In Chaplain, Spiritual Care

The Hope of Easter

The women were terrified and bowed their faces to the ground, but the men said to them, “Why do you look for the living among the dead? He is not here, but has risen.” (Luke 24:5)

I am often moved to tears during Holy Week as I read the accounts of Jesus’ passion, death, and resurrection in the gospels. The enormity of the gift we have been given through the life, death, and resurrection of Christ can be overwhelming. The greatest act of selfless love known to humans. Easter is a time to celebrate that love and the mercy and hope gifted to us through it. As I have been reflecting on the hope of Easter amid the horrific suffering of the innocent seen in the stories of the war in Ukraine, I was reminded of the reflection Easter Blessings by the late Irish poet and philosopher John O’Donohue. In it, O’Donohue reminds us of the light and hope gifted to us in the resurrection. A light and hope that can never be overcome by darkness. I share it with you as you celebrate the hope of Easter in the risen Christ. As you reflect on your own dying and rising with Christ, may Christ crucified and risen draw you to himself, to find in him a sure ground of faith, a firm support for hope, the assurance of sins forgiven, and the inextinguishable light of his love.

Yours in Christ,

Chaplain Mary Marks

Easter Blessings by John O’Donohue (at Dawn Mass Reflections at Corcomroe Abbey, County Clare, Ireland) *

The Easter season is a time of hope. There still is fear, there still is a painful awareness of sinfulness, but there also is light breaking through. Something new is happening, something that goes beyond the changing moods of our life. We can be joyful or sad, optimistic or pessimistic, tranquil or angry, but the solid stream of God’s presence moves deeper than the small waves of our minds and hearts. Easter brings the awareness that God is present even when his presence is not directly noticed. Easter brings the good news that, although things seem to get worse in the world, the Evil One has already been overcome. Easter allows us to affirm that although God seems very distant and although we remain preoccupied with many little things, our Lord walks with us on the road and keeps explaining the Scriptures to us. Thus there are many rays of hope casting their light on our way through life.

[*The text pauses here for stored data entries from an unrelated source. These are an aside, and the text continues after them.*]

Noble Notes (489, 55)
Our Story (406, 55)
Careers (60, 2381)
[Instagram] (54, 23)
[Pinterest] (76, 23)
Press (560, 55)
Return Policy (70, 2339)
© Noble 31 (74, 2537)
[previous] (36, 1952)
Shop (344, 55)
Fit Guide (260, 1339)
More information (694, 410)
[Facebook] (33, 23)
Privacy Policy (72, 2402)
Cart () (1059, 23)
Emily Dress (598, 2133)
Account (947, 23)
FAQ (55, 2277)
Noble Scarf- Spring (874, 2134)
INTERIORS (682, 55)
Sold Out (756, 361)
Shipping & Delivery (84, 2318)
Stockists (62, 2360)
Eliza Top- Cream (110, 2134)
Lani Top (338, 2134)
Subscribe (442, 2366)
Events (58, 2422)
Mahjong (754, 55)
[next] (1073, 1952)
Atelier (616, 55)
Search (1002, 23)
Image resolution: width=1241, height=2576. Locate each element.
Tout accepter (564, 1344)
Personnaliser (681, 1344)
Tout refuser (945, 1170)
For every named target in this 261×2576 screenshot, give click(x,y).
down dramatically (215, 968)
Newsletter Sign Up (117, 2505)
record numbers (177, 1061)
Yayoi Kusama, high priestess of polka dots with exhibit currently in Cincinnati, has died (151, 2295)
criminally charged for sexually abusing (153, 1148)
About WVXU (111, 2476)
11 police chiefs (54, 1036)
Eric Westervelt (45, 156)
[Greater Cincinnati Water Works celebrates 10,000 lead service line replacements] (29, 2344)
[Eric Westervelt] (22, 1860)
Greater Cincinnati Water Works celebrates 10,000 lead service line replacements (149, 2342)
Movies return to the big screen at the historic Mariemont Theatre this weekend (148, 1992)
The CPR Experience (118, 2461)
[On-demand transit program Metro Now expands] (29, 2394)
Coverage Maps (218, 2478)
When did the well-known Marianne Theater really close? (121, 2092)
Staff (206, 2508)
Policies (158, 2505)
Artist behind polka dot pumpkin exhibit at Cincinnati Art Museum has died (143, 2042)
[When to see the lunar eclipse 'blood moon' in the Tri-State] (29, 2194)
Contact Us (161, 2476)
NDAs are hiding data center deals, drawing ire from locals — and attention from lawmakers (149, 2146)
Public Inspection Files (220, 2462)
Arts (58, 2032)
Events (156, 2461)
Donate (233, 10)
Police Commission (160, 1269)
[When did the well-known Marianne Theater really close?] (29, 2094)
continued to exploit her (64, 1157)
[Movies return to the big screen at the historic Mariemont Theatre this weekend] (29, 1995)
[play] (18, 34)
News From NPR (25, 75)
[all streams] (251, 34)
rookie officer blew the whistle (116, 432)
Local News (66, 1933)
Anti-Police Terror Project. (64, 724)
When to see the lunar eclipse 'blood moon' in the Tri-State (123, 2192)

On this Easter morning, let us look again at the lives we have been so generously given and let us let fall away the useless baggage that we carry – old pains, old habits, old ways of seeing and feeling – and let us have the courage to begin again. Life is very short, and we are no sooner here than it is time to depart again, and we should use to the full the time that we still have.

We don’t realize all the good we can do. A kind, encouraging word or helping hand can bring many a person through dark valleys in their lives. We weren’t put here to make money or to acquire status or reputation. We were sent here to search for the light of Easter in our hearts, and when we find it we are meant to give it away generously.

May the spirit and light of this Easter morning and the special spirit and light of this abbey at Corcomroe bless us all, watch over us and protect us on our journey, open us from the darkness into the light of peace and hope and transfiguration.